La candidature de Sylvie Goulard au poste de commissaire européen retoquée par les eurodéputés. Emmanuel Macron a fait une faute politique en proposant, la présidente de la Commission, une candidature très solide du point de vue de la compétence mais fragile coté déontologie.

Sylvie Goulard le 10 octobre 2019
Sylvie Goulard le 10 octobre 2019 © AFP / KENZO TRIBOUILLARD

Une proposition avec l’aval enthousiaste d’Ursula Von Der Leyen, la présidente de la Commission. Sylvie Goulard apparaît dans 2 affaires : emplois fictifs du Modem, et une affaire, légale mais moralement compliqué à défendre, de défraiement pour un maigre travail, reçu d’un milliardaire américain. 

Sylvie Goulard qui, pour la première affaire, avait démissionné du gouvernement français, était quand même présentée par Paris à un poste plus important encore à la Commission européenne. Pas assez vertueuse pour la France, bien assez pour l’Europe ! Comme si les standards de l’éthique française étaient plus hauts que les standards européens ! Vilain trait d’arrogance de Paris. 

Mais Emmanuel Macron a aussi commis une faute stratégique. 

Pourquoi ? Parce qu’après un mois de juillet de maître ou il avait su maximiser les positions françaises, obtenant la BCE, en évitant, pour la présidence de la Commission, Manfred Weber, allemand peu francophile, en obtenant à la place, la nomination d’une allemande francophone, francophile et un épais portefeuille de commissaire, avec l’industrie, la concurrence, c’était sûr, le moindre point faible serait exploité par ceux qui trouvent la France trop gourmande. Il s’en trouve beaucoup, au PPE, qui attendaient l’occasion de remettre Paris un peu à sa place ! 

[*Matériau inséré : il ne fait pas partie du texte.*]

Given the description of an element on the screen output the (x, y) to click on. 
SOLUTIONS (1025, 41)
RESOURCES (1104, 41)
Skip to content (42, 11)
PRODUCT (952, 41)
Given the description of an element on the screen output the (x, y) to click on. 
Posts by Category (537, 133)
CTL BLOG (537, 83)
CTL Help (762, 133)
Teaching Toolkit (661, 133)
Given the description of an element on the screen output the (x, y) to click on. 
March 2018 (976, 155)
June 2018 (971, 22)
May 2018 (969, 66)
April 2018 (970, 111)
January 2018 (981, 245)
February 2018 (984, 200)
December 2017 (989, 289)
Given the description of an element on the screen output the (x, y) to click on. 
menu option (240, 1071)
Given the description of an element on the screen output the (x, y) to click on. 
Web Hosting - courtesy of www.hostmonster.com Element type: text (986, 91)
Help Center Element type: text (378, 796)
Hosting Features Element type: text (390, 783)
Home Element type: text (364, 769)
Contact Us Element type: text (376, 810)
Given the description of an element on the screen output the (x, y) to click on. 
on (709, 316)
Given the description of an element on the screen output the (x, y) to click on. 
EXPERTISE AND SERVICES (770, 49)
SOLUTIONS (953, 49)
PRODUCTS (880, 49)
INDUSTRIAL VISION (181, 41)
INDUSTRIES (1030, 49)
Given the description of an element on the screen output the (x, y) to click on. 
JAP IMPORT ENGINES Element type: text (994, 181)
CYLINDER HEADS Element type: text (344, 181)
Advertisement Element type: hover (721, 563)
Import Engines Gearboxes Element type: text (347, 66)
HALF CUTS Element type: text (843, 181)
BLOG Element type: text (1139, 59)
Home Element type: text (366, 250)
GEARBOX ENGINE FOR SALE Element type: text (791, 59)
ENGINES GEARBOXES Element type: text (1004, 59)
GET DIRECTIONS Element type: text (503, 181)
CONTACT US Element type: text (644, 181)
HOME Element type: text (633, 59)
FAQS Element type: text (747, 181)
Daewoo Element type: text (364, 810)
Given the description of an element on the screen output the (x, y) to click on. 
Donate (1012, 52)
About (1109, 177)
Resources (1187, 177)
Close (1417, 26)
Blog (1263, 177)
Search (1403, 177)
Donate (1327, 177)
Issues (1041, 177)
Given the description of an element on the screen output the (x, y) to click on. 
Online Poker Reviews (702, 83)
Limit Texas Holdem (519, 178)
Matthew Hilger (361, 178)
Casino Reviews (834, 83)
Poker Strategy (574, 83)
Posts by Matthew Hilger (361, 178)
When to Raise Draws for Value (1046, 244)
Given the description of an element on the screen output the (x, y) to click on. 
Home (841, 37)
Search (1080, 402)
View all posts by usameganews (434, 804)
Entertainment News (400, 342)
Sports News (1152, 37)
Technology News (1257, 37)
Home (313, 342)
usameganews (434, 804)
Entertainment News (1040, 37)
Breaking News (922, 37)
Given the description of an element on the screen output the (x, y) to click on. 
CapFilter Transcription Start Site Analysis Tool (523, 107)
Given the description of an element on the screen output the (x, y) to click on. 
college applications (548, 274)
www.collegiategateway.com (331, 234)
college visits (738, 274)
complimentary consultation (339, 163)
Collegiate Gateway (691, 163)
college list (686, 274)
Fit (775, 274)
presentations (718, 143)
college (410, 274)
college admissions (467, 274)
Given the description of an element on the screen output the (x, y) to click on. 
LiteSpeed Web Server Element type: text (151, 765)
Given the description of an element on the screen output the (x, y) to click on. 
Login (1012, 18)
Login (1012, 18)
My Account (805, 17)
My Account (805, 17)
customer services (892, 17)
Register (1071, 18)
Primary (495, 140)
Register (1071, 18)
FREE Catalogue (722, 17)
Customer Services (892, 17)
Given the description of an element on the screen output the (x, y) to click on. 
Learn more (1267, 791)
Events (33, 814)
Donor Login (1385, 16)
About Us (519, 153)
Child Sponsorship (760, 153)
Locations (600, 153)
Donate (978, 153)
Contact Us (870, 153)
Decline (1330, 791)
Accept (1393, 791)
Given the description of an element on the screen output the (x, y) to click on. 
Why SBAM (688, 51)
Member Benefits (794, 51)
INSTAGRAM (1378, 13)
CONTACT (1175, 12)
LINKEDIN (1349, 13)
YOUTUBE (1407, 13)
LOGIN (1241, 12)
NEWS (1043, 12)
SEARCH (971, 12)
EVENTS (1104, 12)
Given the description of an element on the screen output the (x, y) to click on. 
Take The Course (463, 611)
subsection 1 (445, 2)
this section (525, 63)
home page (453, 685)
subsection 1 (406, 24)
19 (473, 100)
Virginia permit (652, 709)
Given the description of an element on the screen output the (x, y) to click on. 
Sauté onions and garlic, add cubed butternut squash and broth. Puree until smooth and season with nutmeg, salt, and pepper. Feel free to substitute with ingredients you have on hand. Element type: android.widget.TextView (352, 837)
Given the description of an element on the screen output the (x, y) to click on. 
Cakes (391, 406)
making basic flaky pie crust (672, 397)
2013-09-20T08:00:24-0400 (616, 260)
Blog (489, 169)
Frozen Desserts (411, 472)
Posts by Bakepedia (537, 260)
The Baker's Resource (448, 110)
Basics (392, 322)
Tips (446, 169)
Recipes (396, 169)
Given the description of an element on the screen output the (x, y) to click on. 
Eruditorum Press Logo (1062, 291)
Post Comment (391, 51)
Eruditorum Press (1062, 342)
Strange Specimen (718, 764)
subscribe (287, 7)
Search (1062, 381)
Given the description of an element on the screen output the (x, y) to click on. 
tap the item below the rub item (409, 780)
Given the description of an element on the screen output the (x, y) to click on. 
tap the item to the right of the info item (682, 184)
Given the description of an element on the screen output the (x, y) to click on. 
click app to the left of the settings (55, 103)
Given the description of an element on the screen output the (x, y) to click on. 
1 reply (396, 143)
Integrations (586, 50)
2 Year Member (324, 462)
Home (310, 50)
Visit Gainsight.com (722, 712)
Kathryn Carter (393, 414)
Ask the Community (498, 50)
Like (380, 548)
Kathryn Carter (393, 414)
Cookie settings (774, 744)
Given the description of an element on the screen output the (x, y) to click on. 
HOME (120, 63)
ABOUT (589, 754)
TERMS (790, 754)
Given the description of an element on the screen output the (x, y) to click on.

D’autant qu’outre des succès diplomatiques, les thèses classiques françaises (l’idée d’une Europe de la défense et d’une Europe qui investit dans des champions continentaux de l’économie de demain) ces thèses, par la tournure que prend le monde, sont maintenant mieux partagés par les 27. Le bouclier américain n’est plus vraiment fiable, à l’Est Poutine veut rétablir la puissance Russe, la Chine se paie l’Europe par appartement. La nécessité d’une Europe puissance, défendue par Paris depuis François Mitterrand devient pertinente aux yeux de nos voisins. 

De plus, Emmanuel Macron est le seul chef d’Etat stable, au moins pour 2 ans 1/2. L’Angleterre s’en va, les gouvernements Italiens et espagnols sont fragiles et Angela Merkel est sur le départ. La France est donc, en position de force. Et ça en énerve certains. Emmanuel Macron aurait dû le voir. Beaucoup l’avaient dit et ne sont pas surpris ! 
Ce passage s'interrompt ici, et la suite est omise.